Segment Start: TEXT EXCERPT

An article (link to the file in PDF format) published in the journal “Nature Astronomy” reports the discovery of a probable dormant black hole in the Large Magellanic Cloud, one of the dwarf galaxies satellite of the Milky Way. A team of researchers spotted it in the VFTS 243 system after a thorough examination of a binary system located in the Tarantula Nebula in which a candidate was identified to be tested in the search for black holes. Six years of observations conducted with ESO’s VLT allowed to rule out other possible explanations for the nature of the objects studied. An interesting conclusion is that the black hole discovered is the result of a collapse of the parent star that occurred without a supernova.

Segment End: TEXT EXCERPT

From the article on the dormant black hole, reproduce word for word the passage that opens with the words containing "An article (link" and closes with "without a supernova.". The data after this point is unrelated to the article on the dormant black hole.

Segment Start: DATASET ENTRIES

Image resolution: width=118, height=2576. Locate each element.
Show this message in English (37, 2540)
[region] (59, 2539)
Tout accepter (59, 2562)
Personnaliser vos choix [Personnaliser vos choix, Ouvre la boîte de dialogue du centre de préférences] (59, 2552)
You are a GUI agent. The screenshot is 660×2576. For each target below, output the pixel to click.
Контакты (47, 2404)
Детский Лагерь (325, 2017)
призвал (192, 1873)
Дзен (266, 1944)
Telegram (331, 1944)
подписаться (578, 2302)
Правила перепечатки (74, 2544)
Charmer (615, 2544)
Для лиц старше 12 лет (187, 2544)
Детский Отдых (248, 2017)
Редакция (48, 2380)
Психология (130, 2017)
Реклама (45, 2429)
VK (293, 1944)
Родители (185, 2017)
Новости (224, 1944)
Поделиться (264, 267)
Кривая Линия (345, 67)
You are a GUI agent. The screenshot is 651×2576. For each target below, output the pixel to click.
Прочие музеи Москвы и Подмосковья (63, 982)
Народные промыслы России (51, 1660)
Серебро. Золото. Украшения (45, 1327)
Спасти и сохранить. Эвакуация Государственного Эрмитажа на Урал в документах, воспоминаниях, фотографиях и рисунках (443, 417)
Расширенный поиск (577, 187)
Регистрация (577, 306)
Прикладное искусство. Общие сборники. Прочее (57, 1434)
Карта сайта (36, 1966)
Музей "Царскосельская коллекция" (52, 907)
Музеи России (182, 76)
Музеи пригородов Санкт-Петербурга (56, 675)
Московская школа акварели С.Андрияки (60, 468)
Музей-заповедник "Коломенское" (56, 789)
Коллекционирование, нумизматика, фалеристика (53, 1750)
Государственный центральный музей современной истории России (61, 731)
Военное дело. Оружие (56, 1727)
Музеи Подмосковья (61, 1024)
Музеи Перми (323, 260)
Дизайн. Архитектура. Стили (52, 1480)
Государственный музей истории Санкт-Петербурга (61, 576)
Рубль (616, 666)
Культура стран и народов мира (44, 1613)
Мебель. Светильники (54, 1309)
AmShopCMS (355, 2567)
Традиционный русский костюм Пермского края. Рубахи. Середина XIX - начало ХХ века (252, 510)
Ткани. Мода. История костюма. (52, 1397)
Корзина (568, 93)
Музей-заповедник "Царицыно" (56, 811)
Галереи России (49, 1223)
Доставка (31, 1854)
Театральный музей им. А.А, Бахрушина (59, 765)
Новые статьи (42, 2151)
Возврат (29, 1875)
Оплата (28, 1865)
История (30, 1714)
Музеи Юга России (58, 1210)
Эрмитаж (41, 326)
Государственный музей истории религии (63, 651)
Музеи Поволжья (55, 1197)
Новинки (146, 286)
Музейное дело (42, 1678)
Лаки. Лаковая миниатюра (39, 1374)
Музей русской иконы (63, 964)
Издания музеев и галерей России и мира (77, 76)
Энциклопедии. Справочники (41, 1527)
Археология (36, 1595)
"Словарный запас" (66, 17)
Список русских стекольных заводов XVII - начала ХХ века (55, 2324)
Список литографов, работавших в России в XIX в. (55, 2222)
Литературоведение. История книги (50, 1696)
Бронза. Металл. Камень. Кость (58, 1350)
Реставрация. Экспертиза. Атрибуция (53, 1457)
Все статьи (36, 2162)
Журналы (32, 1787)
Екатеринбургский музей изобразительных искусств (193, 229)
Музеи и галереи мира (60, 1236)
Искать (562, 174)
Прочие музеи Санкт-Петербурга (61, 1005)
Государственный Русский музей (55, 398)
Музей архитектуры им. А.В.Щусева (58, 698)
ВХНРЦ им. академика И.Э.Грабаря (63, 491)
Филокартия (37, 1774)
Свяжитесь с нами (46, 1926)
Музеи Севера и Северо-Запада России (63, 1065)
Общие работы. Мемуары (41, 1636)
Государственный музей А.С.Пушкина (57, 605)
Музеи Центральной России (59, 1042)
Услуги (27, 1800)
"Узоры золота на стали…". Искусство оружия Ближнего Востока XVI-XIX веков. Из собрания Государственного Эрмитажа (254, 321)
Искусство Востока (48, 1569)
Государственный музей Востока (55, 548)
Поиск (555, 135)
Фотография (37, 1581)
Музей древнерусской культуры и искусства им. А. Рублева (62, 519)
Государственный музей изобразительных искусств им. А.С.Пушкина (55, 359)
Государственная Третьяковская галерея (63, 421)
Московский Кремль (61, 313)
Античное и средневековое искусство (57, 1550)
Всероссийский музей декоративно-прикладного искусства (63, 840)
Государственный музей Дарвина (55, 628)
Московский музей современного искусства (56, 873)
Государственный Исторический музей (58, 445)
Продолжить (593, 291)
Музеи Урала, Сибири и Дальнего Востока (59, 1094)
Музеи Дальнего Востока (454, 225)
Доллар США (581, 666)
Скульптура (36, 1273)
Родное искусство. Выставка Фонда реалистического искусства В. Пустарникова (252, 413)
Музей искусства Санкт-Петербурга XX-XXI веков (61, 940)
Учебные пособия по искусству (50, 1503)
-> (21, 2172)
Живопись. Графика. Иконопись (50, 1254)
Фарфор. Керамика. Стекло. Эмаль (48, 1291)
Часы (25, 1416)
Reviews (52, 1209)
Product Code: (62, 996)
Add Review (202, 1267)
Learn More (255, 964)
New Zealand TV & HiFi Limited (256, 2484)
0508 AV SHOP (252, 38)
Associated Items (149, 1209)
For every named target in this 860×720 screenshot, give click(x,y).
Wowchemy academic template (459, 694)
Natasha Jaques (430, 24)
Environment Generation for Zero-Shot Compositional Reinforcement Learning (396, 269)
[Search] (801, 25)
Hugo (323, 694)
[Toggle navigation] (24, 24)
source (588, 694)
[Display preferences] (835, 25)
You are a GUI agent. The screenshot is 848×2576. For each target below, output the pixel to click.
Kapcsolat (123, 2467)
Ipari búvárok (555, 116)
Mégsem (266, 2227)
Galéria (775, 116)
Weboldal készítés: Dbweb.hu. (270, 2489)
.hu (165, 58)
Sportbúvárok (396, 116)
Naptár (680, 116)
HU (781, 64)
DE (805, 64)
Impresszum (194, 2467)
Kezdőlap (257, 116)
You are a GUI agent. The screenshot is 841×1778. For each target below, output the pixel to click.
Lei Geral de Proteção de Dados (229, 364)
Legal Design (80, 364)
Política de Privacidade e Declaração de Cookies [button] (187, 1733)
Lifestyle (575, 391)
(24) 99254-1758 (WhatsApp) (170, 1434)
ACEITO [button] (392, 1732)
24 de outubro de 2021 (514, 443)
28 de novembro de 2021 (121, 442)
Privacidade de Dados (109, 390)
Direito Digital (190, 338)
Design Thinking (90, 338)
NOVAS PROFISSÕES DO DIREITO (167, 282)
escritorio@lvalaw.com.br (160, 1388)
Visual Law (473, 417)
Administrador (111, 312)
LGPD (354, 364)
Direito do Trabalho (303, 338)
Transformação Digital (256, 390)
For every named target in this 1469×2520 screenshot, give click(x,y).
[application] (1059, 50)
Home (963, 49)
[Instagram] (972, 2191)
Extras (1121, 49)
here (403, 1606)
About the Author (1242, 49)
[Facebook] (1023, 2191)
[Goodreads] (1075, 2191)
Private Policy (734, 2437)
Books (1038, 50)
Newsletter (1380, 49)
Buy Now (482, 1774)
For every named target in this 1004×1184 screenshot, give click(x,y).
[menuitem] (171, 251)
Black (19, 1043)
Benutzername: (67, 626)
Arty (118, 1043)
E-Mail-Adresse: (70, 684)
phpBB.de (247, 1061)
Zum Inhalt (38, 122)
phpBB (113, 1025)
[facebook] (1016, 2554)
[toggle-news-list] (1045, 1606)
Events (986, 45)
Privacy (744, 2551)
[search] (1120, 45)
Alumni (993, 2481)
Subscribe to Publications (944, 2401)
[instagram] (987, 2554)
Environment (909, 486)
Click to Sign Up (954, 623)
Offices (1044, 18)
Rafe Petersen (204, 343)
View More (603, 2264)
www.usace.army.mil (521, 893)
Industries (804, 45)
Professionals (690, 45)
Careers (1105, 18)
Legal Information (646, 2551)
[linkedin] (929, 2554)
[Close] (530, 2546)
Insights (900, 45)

Segment End: DATASET ENTRIES

**OUTPUT FOR THIS EXERCISE**
An article (link to the file in PDF format) published in the journal “Nature Astronomy” reports the discovery of a probable dormant black hole in the Large Magellanic Cloud, one of the dwarf galaxies satellite of the Milky Way. A team of researchers spotted it in the VFTS 243 system after a thorough examination of a binary system located in the Tarantula Nebula in which a candidate was identified to be tested in the search for black holes. Six years of observations conducted with ESO’s VLT allowed to rule out other possible explanations for the nature of the objects studied. An interesting conclusion is that the black hole discovered is the result of a collapse of the parent star that occurred without a supernova.